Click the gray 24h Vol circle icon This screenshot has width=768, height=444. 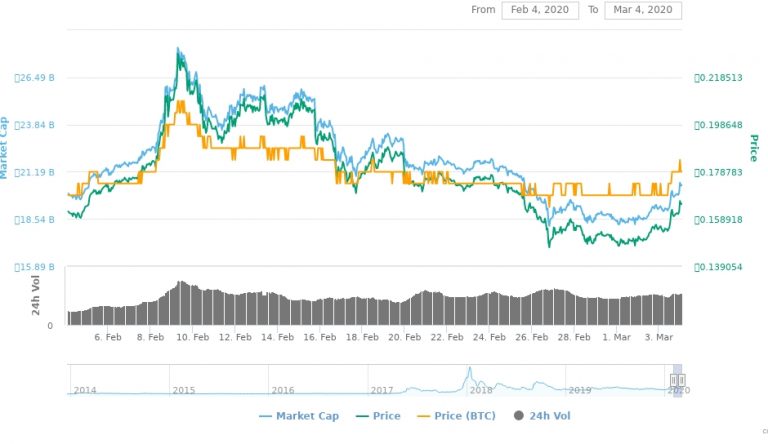tap(519, 416)
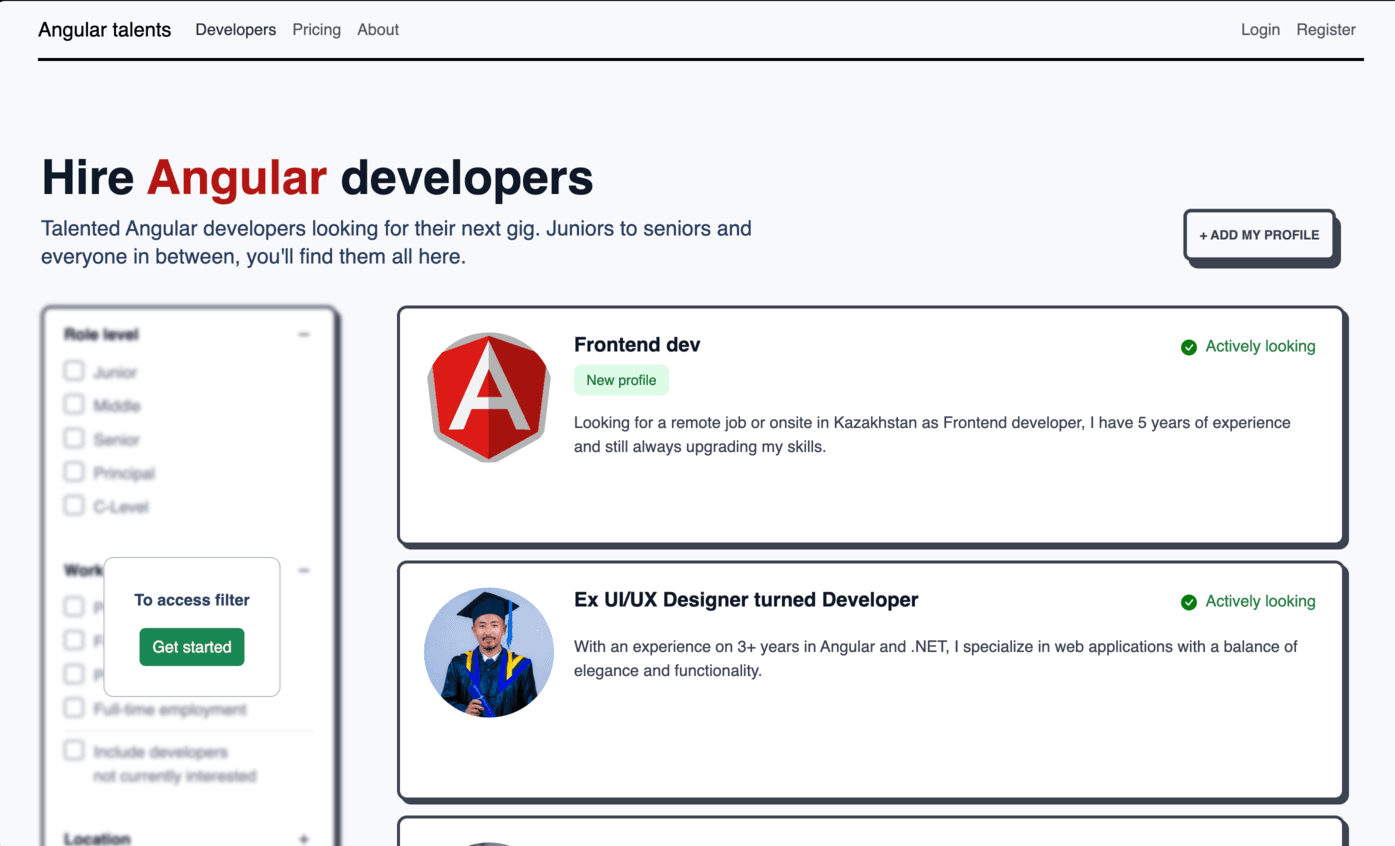This screenshot has height=846, width=1395.
Task: Expand the Location filter section
Action: pos(304,837)

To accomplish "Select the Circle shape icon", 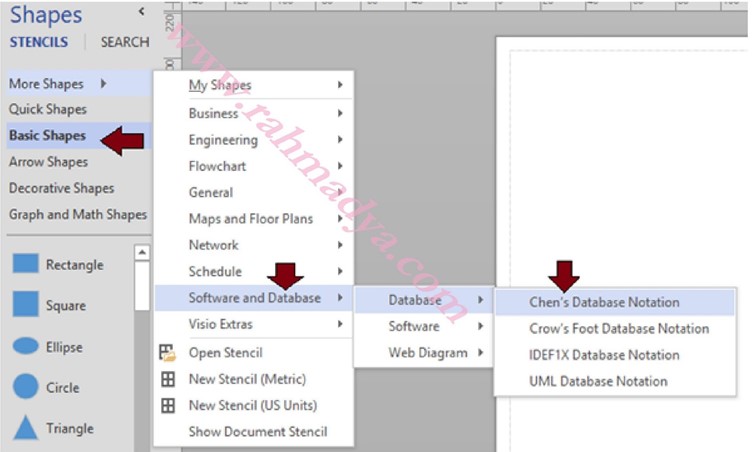I will (x=24, y=387).
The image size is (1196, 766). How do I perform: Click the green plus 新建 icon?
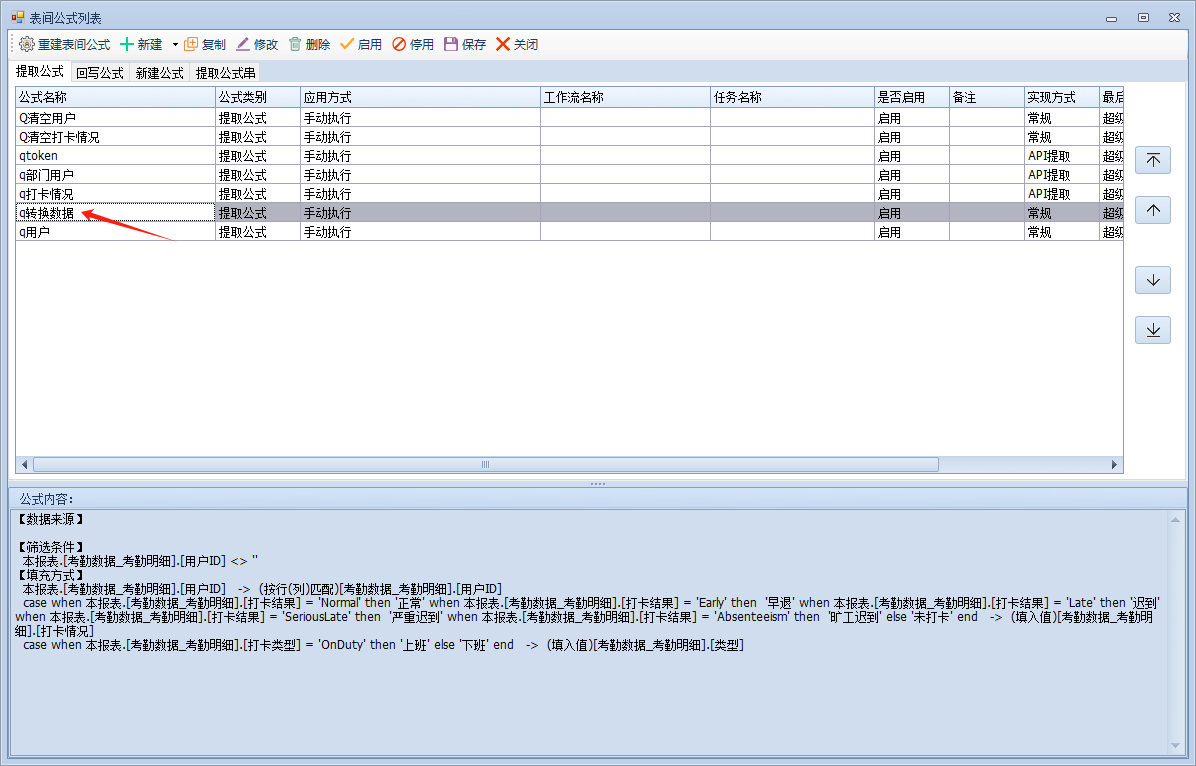pos(127,44)
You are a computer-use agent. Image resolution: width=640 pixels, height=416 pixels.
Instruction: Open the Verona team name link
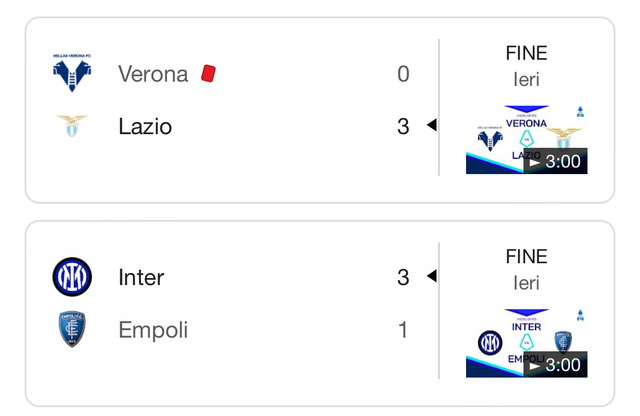tap(153, 74)
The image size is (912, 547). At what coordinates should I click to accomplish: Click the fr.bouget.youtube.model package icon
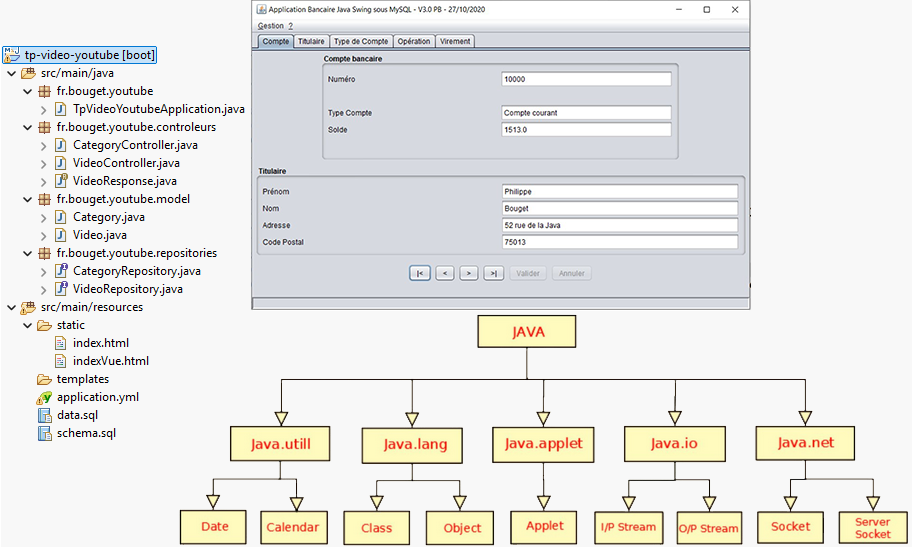[44, 199]
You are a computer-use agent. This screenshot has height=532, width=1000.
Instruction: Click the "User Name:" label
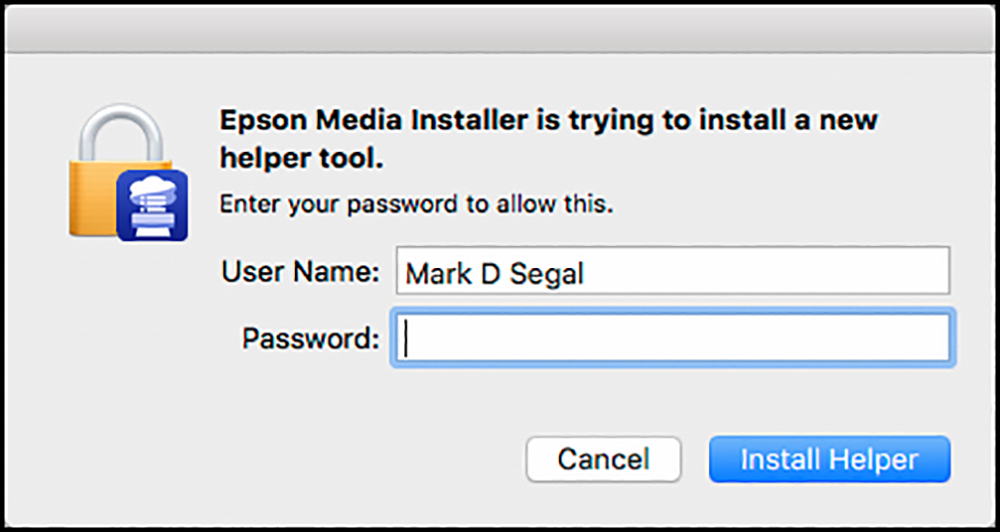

════════════════

Your goal: Only lines from the one holding "You are a computer-use agent. Image" through the last line of the entries above are wanted, both ends included, each retyped exactly; no pictures.

Solution for this problem:
You are a computer-use agent. Image resolution: width=640 pixels, height=416 pixels.
Instruction: Open the Verona team name link
tap(153, 74)
The image size is (912, 547). At what coordinates should I click to accomplish: Click the fr.bouget.youtube.model package icon
[44, 199]
You are a computer-use agent. This screenshot has height=532, width=1000.
Instruction: Click the "User Name:" label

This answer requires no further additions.